Тогда же, в мае, я услышала от филолога и литературоведа Александра Анатольевича Морозова, что он посещает Шаламова. Страшно волнуясь, Морозов прочел поразившие меня стихи из последнего цикла. И я сообразила, что эти стихи были написаны в то время, когда я впервые увидела Шаламова. Стало быть, я ошиблась. Стало быть, он там, внутри этой оболочки, мучается.
И я вновь отправилась на Планерную. Варлам Тихонович плохо слышал, плохо говорил, но меня он принял, не прогнал.
Положение его в этом инвалидном доме было страшным. Грязь, отсутствие минимального ухода. В сущности, это была почти тюрьма.
– Как он там оказался?
– Он был немолодым и совершенно одиноким человеком. С первой женой очень давно расстался, со второй тоже; с дочерью отношения не поддерживал. Других родственников не было. В 70-е годы были два человека, как-то ему помогавшие, но потом, по их словам, отношения эти прекратились, для них оказалось невозможным делить время между своими семьями и тяжело больным человеком. И он остался совершенно один. И он действительно был болен.
– Чем же он болел?
– Насколько мне известно, там фигурировали разные диагнозы, в том числе болезнь Меньера. Я полагаю, хоть сейчас трудно реконструировать события, а тогда я была совсем неопытной, что у него был тяжелый паркинсонизм.
Он плохо слышал, плохо видел, не мог нормально передвигаться. И речь была нарушена...

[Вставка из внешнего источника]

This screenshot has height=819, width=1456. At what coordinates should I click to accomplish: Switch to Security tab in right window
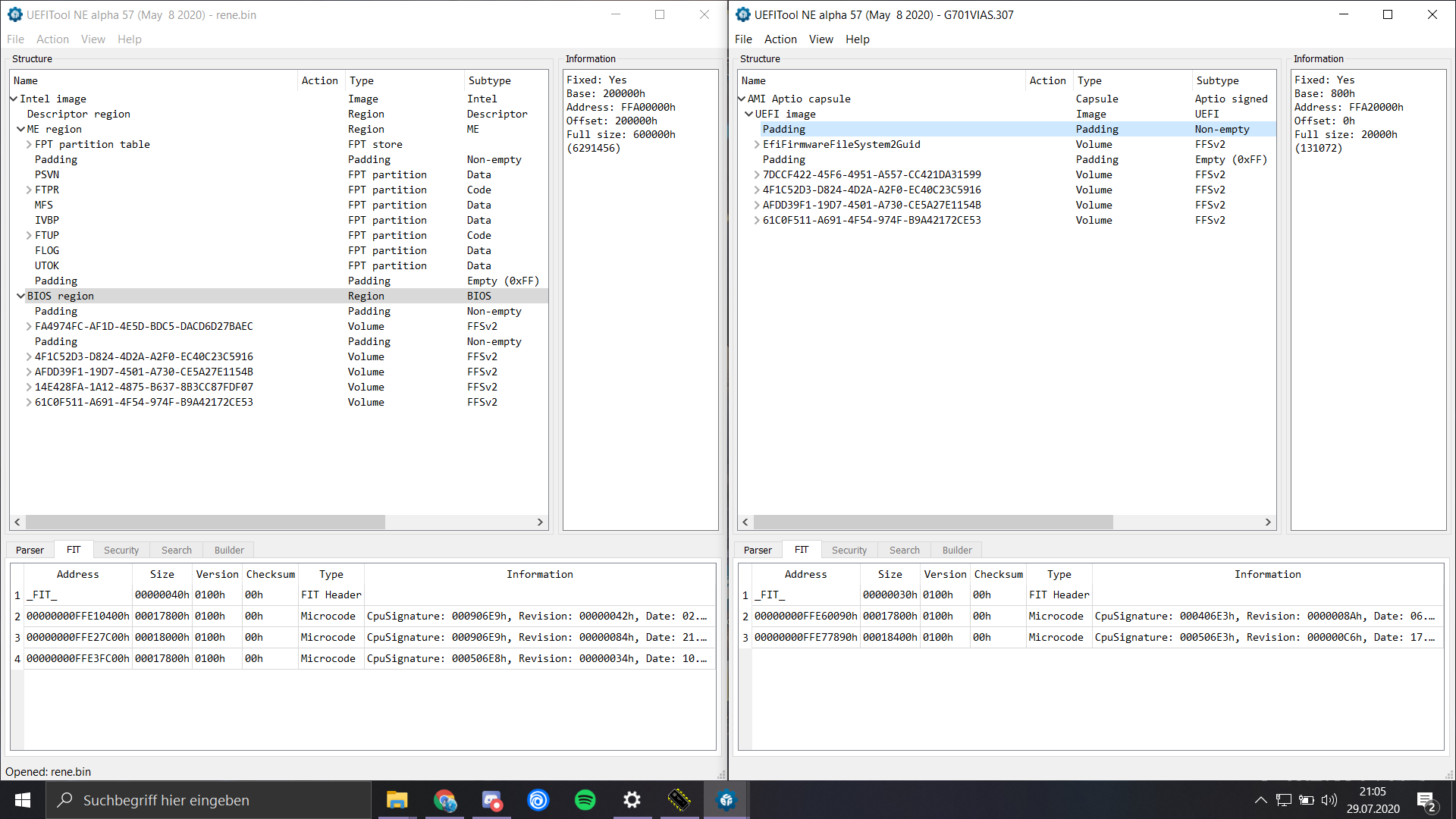(x=849, y=550)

Мне кажется, он считал себя заключенным; поэтому срывал с кровати постельное белье, а полотенце повязывал себе на шею, чтобы не украли предполагаемые сокамерники.
Раньше же, как я слышала, он закупал запасы продуктов. И поскольку ни ухода, ни опеки не было, его и поместили в дом для инвалидов и престарелых. Ну вот, а больше и некуда было ему деваться.
– Вы пытались помочь?
– Пассивно. Я могла осуществлять уход, практически санитарский. Что и делала, навещая Варлама Тихоновича пару раз в неделю… Может быть, ему это и не нужно было, я не знаю. Возможно, я делала это для себя.
– Он получал какую-то лекарственную терапию?
– Должность врача там, безусловно, существовала. Но, пока я там бывала, ни разу врача не видела. Имелись медицинские сестры.
Но я не думаю, что даже адекватное лечение могло тогда положительно повлиять на его состояние.
– А он пытался писать?
– Я ни разу не видела. Обычно он сидел или лежал. Но тот же Морозов каким-то неведомым, непонятным для меня образом общался с ним на литературные темы и умудрился кое-что расслышать и записать.
Я находилась просто совершенно с другого бока, с физической стороны. И мое общение с ним продолжалось всего-то с мая 1981 года по день его смерти, по 17 января 1982 года.
Бывала там также Татьяна Николаевна Уманская (Трусова) – преподаватель литературы. Она разыскала Шаламова, потому что в герое рассказа «Вейсманист» опознала своего деда. Бывала еще Людмила Анис, которая в самиздате прочитала несколько рассказов Шаламова. И так они ее пробрали, что она автора отыскала.
Мы организовали некие дежурства, более или менее регулярные. Лично я больше никого там не встречала – ни друзей, ни близких, ни братьев-писателей.
Правда, в тумбочке Шаламова я обнаружила залежи приглашений на мероприятия в Дом литераторов. Видимо, кто-то присылал или заносил, но людей я не встречала, попались только эти бумажные следы.
В июле или в августе 1981 года Варлам Тихонович заболел воспалением легких. Я приносила антибиотики, делали инъекции. Он выкарабкался. В тот период мы приходили каждый день, потому что Шаламов нуждался в интенсивном уходе.
Надо полагать, что частые визиты насторожили администрацию, потому что однажды меня пригласил к себе главный врач этого учреждения. Он сказал, что множество посещений этого больного не приветствуется и не одобряется. Если далее будет так продолжаться, то Шаламова переведут в интернат для психохроников, куда никому, кроме близких родственников, доступа не будет.
Он добавил также, что на него оказывают давление «оттуда». Я попыталась смягчить ситуацию… Главврач обещал собрать комиссию для освидетельствования Шаламова.
С некоторым трудом мне удалось добиться разрешения присутствовать при этом освидетельствовании. Оно выглядело совершенно кафкианским образом. Прибыли трое неизвестных; они долго беседовали с главным врачом, а потом в его сопровождении отправились в палату. Комиссия проследовала к Варламу Тихоновичу, и мне позволили зайти вслед за ними.
Его спросили, какой сегодня день недели, какое число. На эти вопросы он не ответил – то ли не расслышал, то ли не захотел отвечать. Тогда они покинули палату и огласили заключение: старческая деменция, то бишь слабоумие. И отбыли.